You'll probably need something stouter than the Park tool- get a regular pin spanner  and grind the pins down to match the goobered holes.  You could probably get it off with a brass punch without messing things up too much more.


----------



## thehugheseum (Feb 25, 2014)

if that is fauber i made that tool before,i used plate to cut a spanner then roll pins for pins......it aint gotta be pretty it just needs to work.......fauber is kinda a tricky setup


----------



## Iverider (Feb 25, 2014)

Without tooooo much fabrication, you could make a rigid pin spanner out of a modern external bottom bracket wrench if you have a drill and a couple of decent bolts to use as pins.

Drill holes in the arms of the bottom bracket wrench and pass the bolts through. Use a nut on the other side to keep them in place.

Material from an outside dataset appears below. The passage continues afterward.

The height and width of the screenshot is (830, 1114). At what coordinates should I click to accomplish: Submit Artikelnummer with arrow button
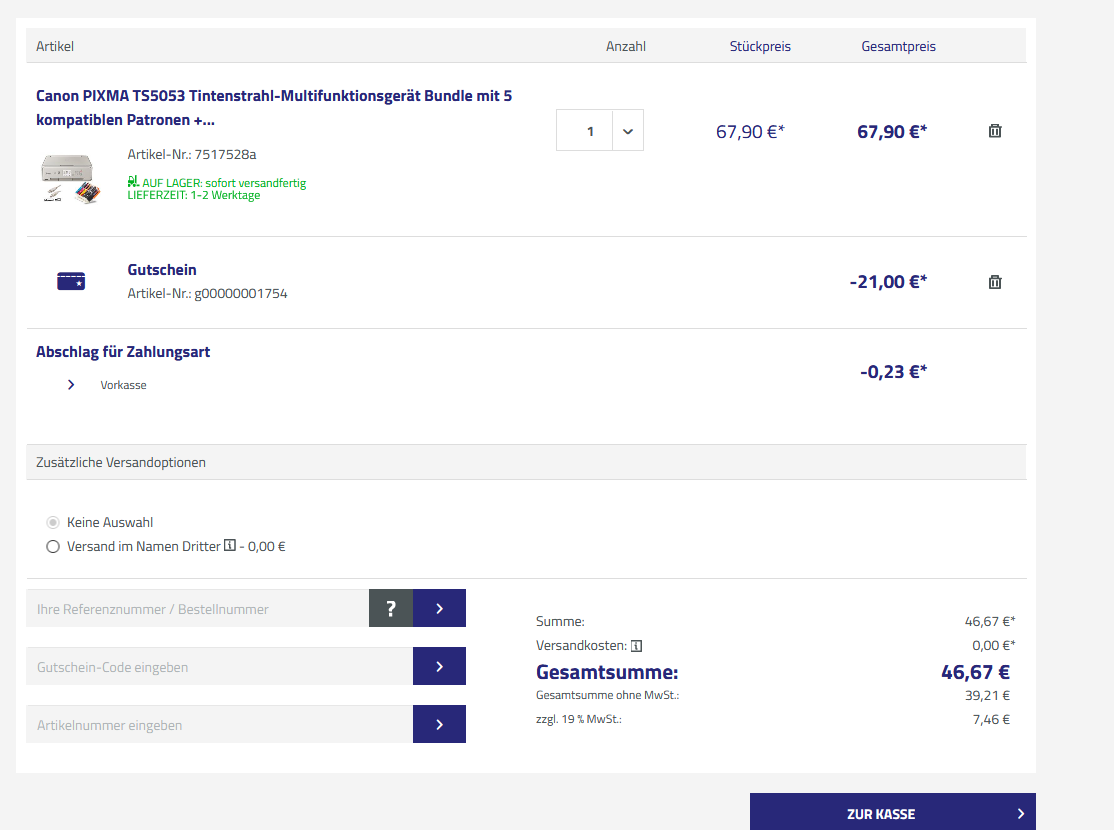pyautogui.click(x=439, y=724)
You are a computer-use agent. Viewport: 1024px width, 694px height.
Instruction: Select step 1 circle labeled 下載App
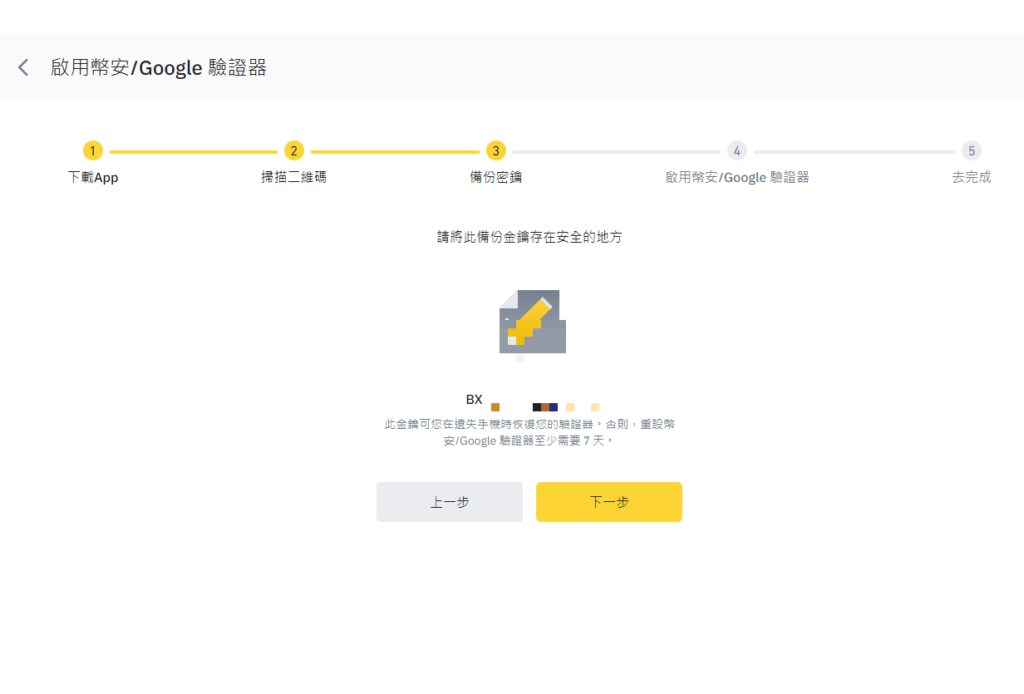click(x=93, y=150)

Here is the original wrench that you are attempting to replicate by this process

http://thecabe.com/vbulletin/showthread.php?45712-Found-Fauber-Bottom-Bracket-Wrench


Can anyone tell him WHICH WAY to turn the cone???

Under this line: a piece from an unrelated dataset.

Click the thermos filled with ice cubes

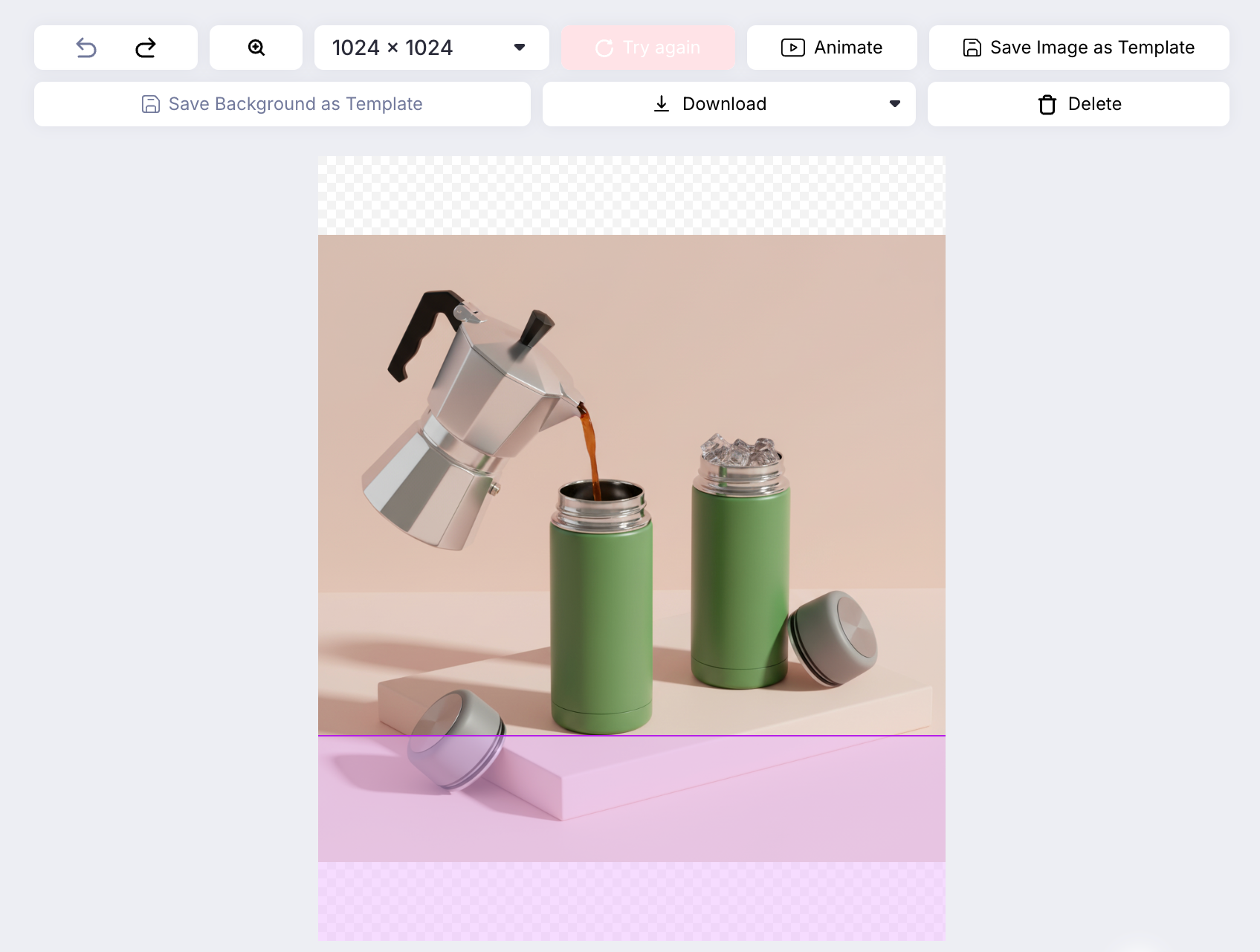[740, 572]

That would be the most helpful bit of information that could be provided at this point.


----------



## willswares1220 (Feb 25, 2014)

Use some PB Blaster and maybe a little heat from a torch besides (multiple times) 
You can also tap it with a stiff hardwood dowel or what was previously mentioned (a small brass punch) softer than steel.
Once off you can always repair or file the scarring from the "backyard bike mechanic" that was previously done before.
Watch out so you don't discolor the plating by the extreme heat.
You could always take the time to make a custom spanner that was mentioned also. That would be the proper way to do it if it wasn't scarred up so much.
GOOD LUCK!


----------



## fat tire trader (Feb 25, 2014)

That is a job which is best left to a professional bicycle mechanic who has and knows how to properly use the correct tools.


----------



## bricycle (Feb 25, 2014)

I would love dat wrench...........


----------



## willswares1220 (Feb 25, 2014)

What a nice tool to have in ones tool box!!


----------



## 66TigerCat (Feb 25, 2014)

Looks like someone grabbed that cup with channel locks or a vice-grip. J.A.Stein used to make an awesome lockring wrench that was made from a vice-grip body with custom jaws. You clamped it on and then put a cheater bar on it if you needed to. Worked great. Here's what they look like - 

http://beta.bikepedia.com/pa/Item.aspx?itemid=276786#.Uw0pTSi0qxI

I don't believe they make them anymore unfortunately.


----------



## tailhole (Feb 25, 2014)

Let's see that whole bike, those TOC racers are super cool.  Good luck with the bb.


----------



## velo-vecchio (Feb 26, 2014)

*Some pics*















Sorry I don't have a full shot ... also what I got was frame, fork, seatpost, stem, bars, 28T chainring (Fauber) and cranks.

When I removed the headbadge, there was a lovely preserved portion of the original maroon color. I also could make out some gold pinstriping (gold leaf?) which I plan to redo. This one is getting stripped and repainted with a color match close to original. Then pinstriped.

Still need to find:
- saddle
- pedals (1/2 in.)


----------



## bricycle (Feb 26, 2014)

well... please take some pics.....


----------



## velo-vecchio (Feb 26, 2014)

I will ... when I get around to it, thx.


----------



## velo-vecchio (Feb 26, 2014)

One more


----------



## Iverider (Feb 26, 2014)

Love that chainring!

Are you putting your p35s on this? or the arch? Or are you alternating them between the two


----------



## fat tire trader (Feb 26, 2014)

How did you determine that it is a 1903? I have a fork with the same fork crown amongst my extra forks, I wonder how many companies used that fork crown...


----------